→ VORLIEGENDER AUSZUG
Dorothee Schmitz-Köster: "Kind L 364"

Eine Lebensborn-Familiengeschichte


Zwischen den Stühlen: ein ungewöhnliches, von der NS-Zeit geprägtes Frauenschicksal

Mit den Lebensborn-Heimen der SS verbindet man allgemein so etwas wie Zuchtprogramme für die "arische Rasse". Menschen, die in solchen Heimen geboren wurden, leben mit einem eigenartigen Makel; vor allem in der Nachkriegszeit hatten sie es nicht leicht.

Dieses Buch erzählt die Geschichte des Mädchens Heilwig. Ihre Mutter Eleonore, Witwe mit einer Tochter, hat sich in einen Mann verliebt und wird von ihm schwanger. Erst jetzt erfährt Eleonore, dass er verheiratet ist. Sie bricht die Beziehung ab. Da ein uneheliches Kind Schande bedeutet und ihre Mutter sie unter Druck setzt, denkt sie zunächst an Abtreibung, entscheidet sich dann aber, das Kind diskret in einem Lebensborn-Heim zur Welt zu bringen. Diese ermöglichen es Frauen, ungewollte, meist uneheliche Kinder unter Geheimhaltung zu gebären und auch schon die vorhergehenden Monate dort zu verbringen. Voraussetzung: Mutter und Vater müssen den Ariernachweis erbringen und "erbgesund" sein.

→ GEGEBENE DATEN

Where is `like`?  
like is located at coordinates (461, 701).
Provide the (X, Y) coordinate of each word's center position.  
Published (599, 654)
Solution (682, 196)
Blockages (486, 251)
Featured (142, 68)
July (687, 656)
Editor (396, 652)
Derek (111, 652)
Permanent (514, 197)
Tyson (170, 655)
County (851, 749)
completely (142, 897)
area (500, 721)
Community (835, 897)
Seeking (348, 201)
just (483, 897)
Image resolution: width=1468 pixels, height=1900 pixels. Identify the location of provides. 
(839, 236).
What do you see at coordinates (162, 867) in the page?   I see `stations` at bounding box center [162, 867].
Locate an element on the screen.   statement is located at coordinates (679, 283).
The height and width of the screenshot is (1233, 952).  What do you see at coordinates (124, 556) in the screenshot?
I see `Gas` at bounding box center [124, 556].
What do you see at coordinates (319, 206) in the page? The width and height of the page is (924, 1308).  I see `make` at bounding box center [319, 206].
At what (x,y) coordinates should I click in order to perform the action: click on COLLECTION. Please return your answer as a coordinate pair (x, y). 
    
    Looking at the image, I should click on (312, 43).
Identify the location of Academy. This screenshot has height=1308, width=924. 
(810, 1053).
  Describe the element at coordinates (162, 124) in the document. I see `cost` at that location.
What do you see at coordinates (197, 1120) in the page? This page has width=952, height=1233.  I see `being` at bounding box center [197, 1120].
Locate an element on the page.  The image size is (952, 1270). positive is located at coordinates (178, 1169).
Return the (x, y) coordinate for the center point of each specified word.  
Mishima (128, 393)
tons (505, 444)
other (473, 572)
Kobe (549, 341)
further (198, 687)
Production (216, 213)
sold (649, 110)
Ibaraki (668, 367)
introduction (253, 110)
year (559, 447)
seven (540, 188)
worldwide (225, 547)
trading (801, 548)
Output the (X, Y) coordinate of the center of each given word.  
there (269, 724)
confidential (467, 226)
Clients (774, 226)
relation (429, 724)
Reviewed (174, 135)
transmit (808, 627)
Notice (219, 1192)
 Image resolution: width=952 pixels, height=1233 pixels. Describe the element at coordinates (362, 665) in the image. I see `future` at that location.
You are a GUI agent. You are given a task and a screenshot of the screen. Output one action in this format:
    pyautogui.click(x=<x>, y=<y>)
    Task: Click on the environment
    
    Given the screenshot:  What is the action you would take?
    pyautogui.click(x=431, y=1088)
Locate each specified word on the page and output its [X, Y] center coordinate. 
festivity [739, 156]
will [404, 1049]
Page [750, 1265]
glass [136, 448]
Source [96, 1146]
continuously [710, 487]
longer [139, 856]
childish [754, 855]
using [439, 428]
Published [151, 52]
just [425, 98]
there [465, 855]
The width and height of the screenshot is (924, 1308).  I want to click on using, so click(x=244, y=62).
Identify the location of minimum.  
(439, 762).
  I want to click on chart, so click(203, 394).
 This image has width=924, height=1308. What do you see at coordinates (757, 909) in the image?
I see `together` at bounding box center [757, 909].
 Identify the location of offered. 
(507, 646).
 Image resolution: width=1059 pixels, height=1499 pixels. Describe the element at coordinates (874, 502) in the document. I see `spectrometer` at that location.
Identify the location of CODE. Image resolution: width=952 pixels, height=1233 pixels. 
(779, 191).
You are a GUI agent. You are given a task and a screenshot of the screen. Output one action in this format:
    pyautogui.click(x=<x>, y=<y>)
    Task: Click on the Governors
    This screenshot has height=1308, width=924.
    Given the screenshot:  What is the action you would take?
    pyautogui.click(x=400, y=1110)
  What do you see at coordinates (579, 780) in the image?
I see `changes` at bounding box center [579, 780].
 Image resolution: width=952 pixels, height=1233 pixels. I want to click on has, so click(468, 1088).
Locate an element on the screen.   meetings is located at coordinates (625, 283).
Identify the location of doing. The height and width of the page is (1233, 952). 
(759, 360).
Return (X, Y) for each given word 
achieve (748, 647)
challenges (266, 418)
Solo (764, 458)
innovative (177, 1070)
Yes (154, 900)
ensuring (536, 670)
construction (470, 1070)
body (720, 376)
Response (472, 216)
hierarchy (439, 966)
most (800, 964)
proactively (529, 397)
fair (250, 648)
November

→ AUFGABE 1
Schreiben Sie aus der Buchbesprechung zu „Kind L 364“ den Abschnitt zwischen „Mit den Lebensborn-Heimen“ und „es nicht leicht.“ wortgetreu ab, beide Stellen eingeschlossen.
→ AUFGABE 2
Stimmen die folgenden Aussagen mit der Buchbesprechung zu „Kind L 364“ überein? Antworten Sie jeweils mit Ja oder Nein und zitieren Sie die entscheidenden Worte der Buchbesprechung.
(a) Eleonore wusste von Anfang an, dass der Mann verheiratet ist.
(b) Eleonore war bereits Witwe mit einer Tochter.
(c) In einem Lebensborn-Heim konnten Frauen auch die Monate vor der Geburt verbringen.
→ AUFGABE 3
Führen Sie die Buchbesprechung zu „Kind L 364“ im Anschluss an ihren letzten Satz weiter.

→ SCHRIFTLICHE ANTWORT 1
Mit den Lebensborn-Heimen der SS verbindet man allgemein so etwas wie Zuchtprogramme für die "arische Rasse". Menschen, die in solchen Heimen geboren wurden, leben mit einem eigenartigen Makel; vor allem in der Nachkriegszeit hatten sie es nicht leicht.

→ SCHRIFTLICHE ANTWORT 2
(a) Nein: „Erst jetzt erfährt Eleonore, dass er verheiratet ist.“
(b) Ja: „Witwe mit einer Tochter“
(c) Ja: „auch schon die vorhergehenden Monate dort zu verbringen“

→ SCHRIFTLICHE ANTWORT 3
Besonders gut sind die Bedingungen im Lebensborn-Heim nicht, unter anderem deshalb nimmt Eleonore die kleine Heilwig bald wieder zu sich. Sie ist während ihres Heimaufenthalts dem Reichsführer SS Himmler aufgefallen, an den sie sich nun wendet, weil sie mit ihren geringen Einkünften und dem neuen Baby nicht über die Runden kommt. Himmler verkuppelt sie mit seinem engen Mitarbeiter, SS-General Oswald Pohl.

Pohl mag Eleonores Kinder und adoptiert die kleine Heilwig sogar. Die Familie zieht auf ein Gut, das der SS gehört. Relativ bald hat das recht feudale Leben ein Ende: Die Russen sind ganz in die Nähe vorgedrungen, mit Mühe gelingt die Flucht nach Oberbayern, wo Eleonore ein Haus besitzt. Pohl versteckt sich, wird aber als einer der meistgesuchten NS-Verbrecher - er war unter anderem für die KZs verantwortlich - gefasst und schließlich als einer der letzten Insassen im Landsberger Gefängnis 1951 hingerichtet, obwohl seine Frau, die ihn liebt, alles tut, um ihn zu retten.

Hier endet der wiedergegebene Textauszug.